_TASK DETAILS_. Where does the string "will" occur in the records? Copy each line that holds it.

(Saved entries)
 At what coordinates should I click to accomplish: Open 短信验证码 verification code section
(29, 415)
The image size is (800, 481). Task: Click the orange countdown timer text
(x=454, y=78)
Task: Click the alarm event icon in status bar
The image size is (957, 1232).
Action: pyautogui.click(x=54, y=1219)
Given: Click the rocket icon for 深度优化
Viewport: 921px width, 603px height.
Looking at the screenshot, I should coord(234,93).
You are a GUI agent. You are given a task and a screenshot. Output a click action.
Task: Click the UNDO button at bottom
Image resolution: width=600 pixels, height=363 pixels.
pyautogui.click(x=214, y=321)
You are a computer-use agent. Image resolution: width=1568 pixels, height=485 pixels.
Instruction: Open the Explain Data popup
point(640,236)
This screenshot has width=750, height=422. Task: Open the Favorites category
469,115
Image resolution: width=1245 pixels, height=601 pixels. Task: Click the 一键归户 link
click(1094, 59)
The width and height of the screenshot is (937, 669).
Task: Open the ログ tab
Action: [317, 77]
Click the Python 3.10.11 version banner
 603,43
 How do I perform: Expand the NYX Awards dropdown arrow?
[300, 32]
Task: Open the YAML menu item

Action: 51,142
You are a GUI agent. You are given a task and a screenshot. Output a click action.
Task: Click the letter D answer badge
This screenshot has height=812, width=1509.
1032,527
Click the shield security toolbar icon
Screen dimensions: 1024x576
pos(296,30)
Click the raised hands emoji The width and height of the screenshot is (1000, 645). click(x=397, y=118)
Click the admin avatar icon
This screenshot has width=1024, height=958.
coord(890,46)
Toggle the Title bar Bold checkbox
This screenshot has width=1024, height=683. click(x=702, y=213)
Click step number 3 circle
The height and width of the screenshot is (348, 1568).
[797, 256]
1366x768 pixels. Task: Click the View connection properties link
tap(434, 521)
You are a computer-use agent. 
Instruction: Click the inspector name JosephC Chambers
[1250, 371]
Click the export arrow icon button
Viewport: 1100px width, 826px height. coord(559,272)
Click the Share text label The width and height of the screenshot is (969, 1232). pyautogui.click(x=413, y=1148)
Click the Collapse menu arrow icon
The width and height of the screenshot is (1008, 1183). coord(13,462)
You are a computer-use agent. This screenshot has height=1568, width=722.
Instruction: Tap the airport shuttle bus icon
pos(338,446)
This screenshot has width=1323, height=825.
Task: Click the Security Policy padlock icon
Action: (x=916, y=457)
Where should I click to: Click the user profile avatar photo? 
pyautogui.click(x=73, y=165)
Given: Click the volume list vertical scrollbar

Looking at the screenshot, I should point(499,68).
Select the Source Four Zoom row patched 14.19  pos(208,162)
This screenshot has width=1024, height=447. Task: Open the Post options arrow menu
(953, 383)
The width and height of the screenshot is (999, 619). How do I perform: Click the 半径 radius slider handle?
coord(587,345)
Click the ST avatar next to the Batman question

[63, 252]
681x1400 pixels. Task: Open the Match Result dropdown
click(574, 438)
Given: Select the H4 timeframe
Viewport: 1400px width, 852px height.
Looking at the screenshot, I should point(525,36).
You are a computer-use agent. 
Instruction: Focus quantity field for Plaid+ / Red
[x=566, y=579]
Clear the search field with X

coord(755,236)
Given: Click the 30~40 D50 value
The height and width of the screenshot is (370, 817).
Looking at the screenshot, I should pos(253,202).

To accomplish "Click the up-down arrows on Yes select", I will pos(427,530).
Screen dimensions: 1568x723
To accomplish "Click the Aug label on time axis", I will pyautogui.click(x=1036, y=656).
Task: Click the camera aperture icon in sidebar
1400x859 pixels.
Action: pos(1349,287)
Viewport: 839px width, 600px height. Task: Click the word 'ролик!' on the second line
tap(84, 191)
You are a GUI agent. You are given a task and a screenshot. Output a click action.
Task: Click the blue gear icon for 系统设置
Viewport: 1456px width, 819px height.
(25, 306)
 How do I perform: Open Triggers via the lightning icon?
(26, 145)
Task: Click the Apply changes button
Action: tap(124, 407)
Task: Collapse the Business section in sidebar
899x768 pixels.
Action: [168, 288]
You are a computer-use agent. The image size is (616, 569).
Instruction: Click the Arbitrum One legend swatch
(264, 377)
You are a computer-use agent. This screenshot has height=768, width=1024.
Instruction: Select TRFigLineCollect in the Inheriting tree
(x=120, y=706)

_TASK SOLUTION_.
To accomplish "Click the up-down arrows on Yes select", I will pos(427,530).
To accomplish "Click the Aug label on time axis", I will pyautogui.click(x=1036, y=656).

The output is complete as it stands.